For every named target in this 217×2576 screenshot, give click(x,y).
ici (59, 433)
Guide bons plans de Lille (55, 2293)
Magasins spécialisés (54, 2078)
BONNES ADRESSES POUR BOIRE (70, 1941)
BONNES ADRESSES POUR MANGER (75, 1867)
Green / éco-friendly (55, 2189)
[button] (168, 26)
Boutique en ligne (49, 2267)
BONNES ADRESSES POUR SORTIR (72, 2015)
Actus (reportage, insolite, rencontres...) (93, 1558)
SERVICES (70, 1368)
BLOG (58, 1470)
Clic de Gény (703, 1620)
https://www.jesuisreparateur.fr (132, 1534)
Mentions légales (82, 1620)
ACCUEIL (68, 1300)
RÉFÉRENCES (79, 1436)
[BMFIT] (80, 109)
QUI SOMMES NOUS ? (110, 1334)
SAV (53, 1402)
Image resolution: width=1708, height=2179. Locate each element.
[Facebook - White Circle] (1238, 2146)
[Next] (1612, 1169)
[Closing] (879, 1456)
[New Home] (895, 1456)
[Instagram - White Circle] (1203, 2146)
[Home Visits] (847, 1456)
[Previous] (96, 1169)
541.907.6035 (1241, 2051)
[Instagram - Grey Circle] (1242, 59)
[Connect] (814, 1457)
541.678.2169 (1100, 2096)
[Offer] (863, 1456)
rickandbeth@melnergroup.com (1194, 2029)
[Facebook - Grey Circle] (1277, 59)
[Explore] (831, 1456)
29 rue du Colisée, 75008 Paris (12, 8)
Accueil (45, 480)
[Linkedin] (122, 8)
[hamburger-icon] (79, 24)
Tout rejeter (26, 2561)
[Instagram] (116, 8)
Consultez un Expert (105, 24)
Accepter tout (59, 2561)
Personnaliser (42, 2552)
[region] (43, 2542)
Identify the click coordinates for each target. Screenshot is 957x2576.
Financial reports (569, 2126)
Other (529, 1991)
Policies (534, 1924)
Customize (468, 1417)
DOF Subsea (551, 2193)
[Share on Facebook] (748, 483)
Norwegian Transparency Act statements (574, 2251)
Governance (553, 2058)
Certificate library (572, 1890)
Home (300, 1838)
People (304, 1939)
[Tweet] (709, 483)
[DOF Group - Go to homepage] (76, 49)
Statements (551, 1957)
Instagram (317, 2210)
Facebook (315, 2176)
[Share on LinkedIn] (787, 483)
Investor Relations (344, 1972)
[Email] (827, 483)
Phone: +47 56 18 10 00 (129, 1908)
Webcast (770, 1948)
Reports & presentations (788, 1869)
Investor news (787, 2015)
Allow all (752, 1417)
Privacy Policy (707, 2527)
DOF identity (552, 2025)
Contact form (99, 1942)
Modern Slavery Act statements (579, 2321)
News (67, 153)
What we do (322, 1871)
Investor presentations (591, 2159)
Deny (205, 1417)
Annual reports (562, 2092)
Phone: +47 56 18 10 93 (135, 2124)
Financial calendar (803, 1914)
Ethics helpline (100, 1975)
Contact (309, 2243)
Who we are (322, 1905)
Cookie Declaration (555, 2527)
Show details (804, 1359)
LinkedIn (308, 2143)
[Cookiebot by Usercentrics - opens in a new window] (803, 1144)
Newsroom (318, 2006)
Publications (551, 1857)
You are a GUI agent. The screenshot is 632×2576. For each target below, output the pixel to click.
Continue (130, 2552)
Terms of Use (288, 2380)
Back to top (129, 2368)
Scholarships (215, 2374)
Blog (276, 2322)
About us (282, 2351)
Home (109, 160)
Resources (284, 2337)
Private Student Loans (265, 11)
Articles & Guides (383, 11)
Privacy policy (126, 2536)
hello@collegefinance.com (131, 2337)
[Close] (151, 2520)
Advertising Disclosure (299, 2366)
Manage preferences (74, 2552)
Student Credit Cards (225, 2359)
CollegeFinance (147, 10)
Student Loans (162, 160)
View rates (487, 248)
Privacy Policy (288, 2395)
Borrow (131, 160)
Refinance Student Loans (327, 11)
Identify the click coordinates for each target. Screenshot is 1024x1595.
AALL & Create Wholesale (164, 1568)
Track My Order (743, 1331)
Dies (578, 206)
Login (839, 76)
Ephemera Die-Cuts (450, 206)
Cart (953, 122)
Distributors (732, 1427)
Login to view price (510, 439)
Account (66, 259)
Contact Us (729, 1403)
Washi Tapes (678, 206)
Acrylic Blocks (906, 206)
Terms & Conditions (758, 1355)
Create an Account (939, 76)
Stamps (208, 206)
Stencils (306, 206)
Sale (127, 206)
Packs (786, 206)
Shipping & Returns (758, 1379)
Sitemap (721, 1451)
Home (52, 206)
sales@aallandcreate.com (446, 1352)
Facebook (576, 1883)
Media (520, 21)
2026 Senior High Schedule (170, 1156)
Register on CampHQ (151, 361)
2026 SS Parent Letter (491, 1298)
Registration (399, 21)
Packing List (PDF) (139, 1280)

————

Task goal:
What is asked for is an exact copy of the lines above from the one containing "Terms & Conditions (758, 1355)" through the one containing "Media (520, 21)", and only those.

Answer to this exercise:
Terms & Conditions (758, 1355)
Create an Account (939, 76)
Stamps (208, 206)
Stencils (306, 206)
Sale (127, 206)
Packs (786, 206)
Shipping & Returns (758, 1379)
Sitemap (721, 1451)
Home (52, 206)
sales@aallandcreate.com (446, 1352)
Facebook (576, 1883)
Media (520, 21)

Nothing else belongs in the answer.